What started as a desire to save our favorite surf spots for our own enjoyment is quickly expanding into a larger environmental ethic as we begin to understand the interconnectedness of all environmental degradation. Now, we are no longer only concerned with protecting coastal areas from over-development and urban runoff; we are starting to look inward at the toxic lifecycle of our consumption of surfing equipment; and we are starting to look at the global picture and understanding that what affects equatorial rainforests affects coral reefs, and things that are happening half way around the world are hitting our home breaks.

It is not about science anymore, it is about education, understanding, and action. As surfers, as cyclists, it is both in our selfish and selfless interests that we take an activist stance on the environment. Our passions, our economic well being, our health, the health of our global neighbors and our future generations depend on us.

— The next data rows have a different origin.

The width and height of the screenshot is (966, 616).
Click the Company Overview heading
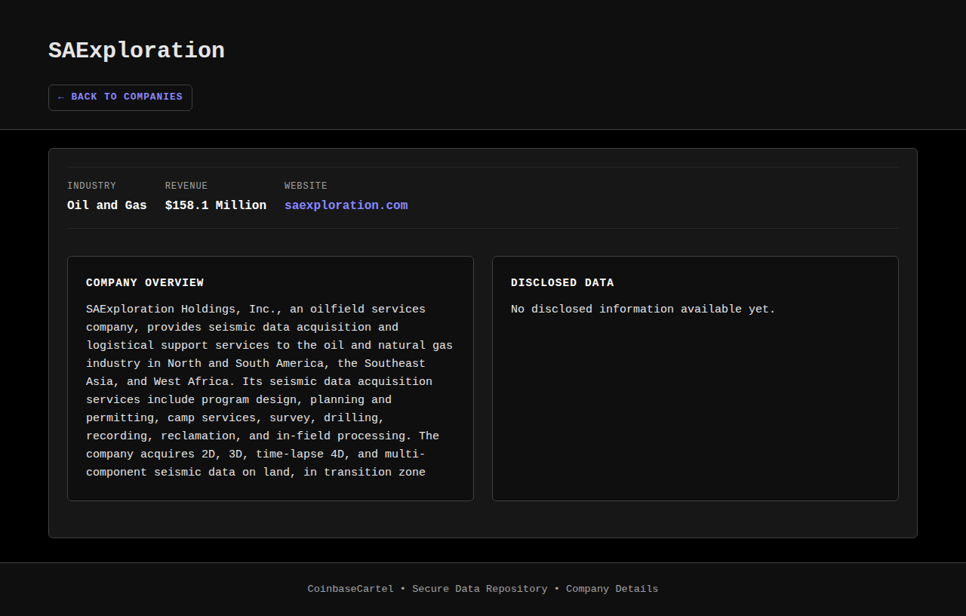[x=145, y=282]
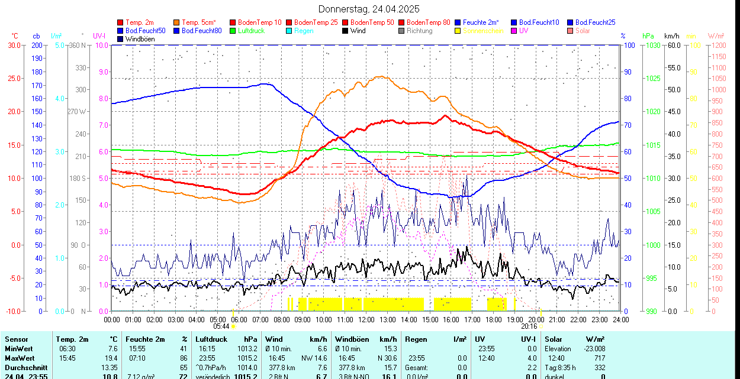The image size is (740, 379).
Task: Click the green Luftdruck legend square
Action: click(233, 31)
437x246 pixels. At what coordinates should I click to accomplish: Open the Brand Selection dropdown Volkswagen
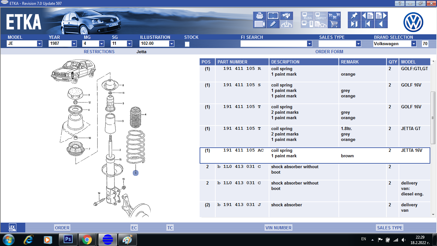[414, 44]
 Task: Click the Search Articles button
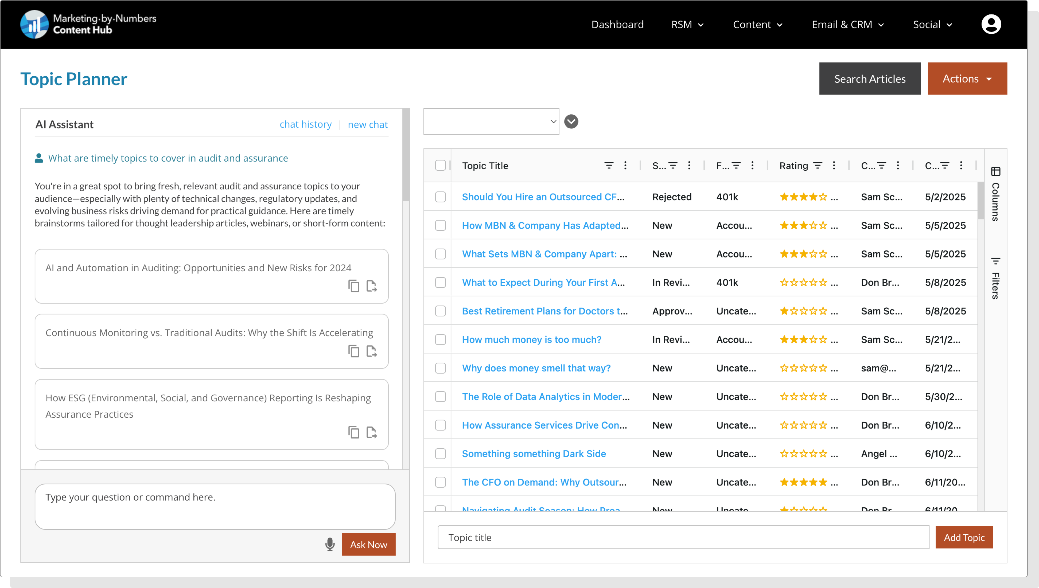coord(870,79)
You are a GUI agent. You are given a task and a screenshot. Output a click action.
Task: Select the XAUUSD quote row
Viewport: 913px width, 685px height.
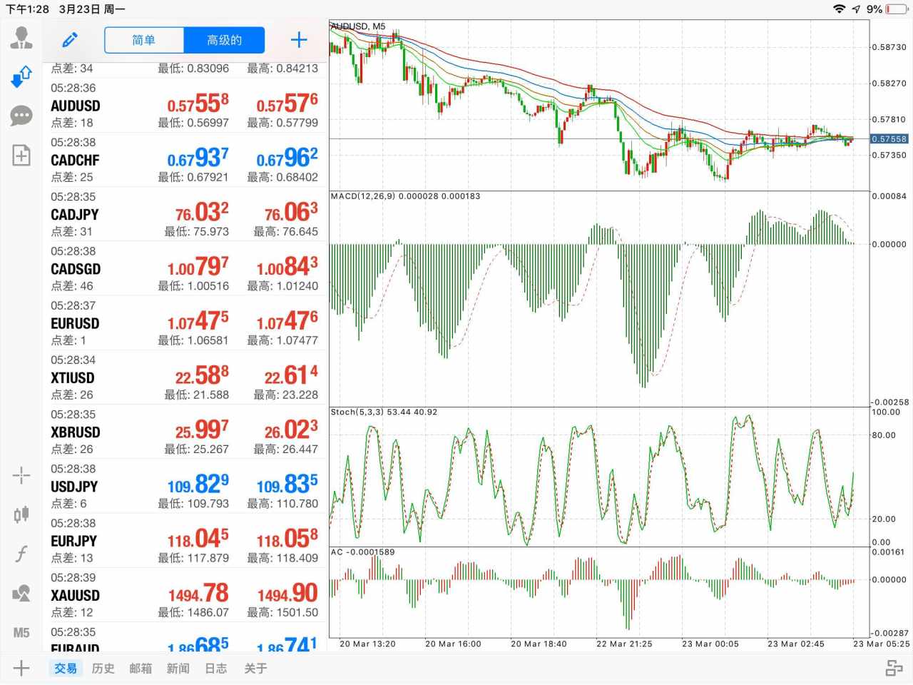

So, where do we start? It is simple: with our consumption. Consumption equals carbon in our carbon based global economy, and carbon translates into global warming which threatens our beaches and way of life. Check out The Story of Stuff to gain a little insight into how much time and energy we put into stuff of which 85% ends up in landfills within three months. Here are three simple measures (among many) you can take to reduce your impact on the environment and help stop global warming.


1:
Reduce Carbon On Your Way to the Break. Get a bike and leave the car at home! Cycling or taking public transportation to work will save you gas, money, and help work in a little exercise into your daily routine. Inevitably, we all start an engine at some point to get to some of our favorite surf breaks. But rigging up a bicycle with a surf rack can make your trip to your local spot carbon free. And if you are going to drive, bring a friend along (not just your dog) and cut your per capita emissions in half for the trip. If you really want to get into it, you can carbon offset your trips to the beach (or for your entire lifestyle) by estimating your total trip mileage and the fuel economy of your vehicle. It is inexpensive (less than the price of a tank of gas to offset a year's worth of carbon emissions), and takes about five minutes of your time.


2:
Buy Organic. Support a food system that does not dump petroleum based fertilizers into the water shed that cause the toxic algal blooms that close down beaches. We are particularly sensitive to agricultural runoff along the Northern and Central California coast where there is a heavy concentration of agricultural lands adjacent to beach areas. Buying organically grown food tastes better, is better for your body, and better for both terrestrial and marine ecosystems.

3:
Buy Used Goods, and Buy Local if you are going to buy new. Buying second hand, often classicly designed equipment (check out Rerip for surf, skate and snow equipment or your local craigslist) is an artful and inspired way to honor our sports while reducing our ecological footprint. Buying used Clark foam boards is arguably better than buying new EPS boards because no energy or new materials were sourced in the construction of used equipment. Same goes for bicycles; buying a used carbon or titanium bicycle (two very toxic materials to source and manufacture new) is a better choice than buying a new steel frame (the most environmentally friendly and many believe the most comfortable frame material).

And if you are going to buy new, buy from a local shaper or bicycle builder that has an intimate understanding of the local breaks and terrain, and ideally uses sustainable materials. Support the local heritage of your sport, and reduce the amount of carbon emitted in shipping and transporting the equipment from the factory to your home.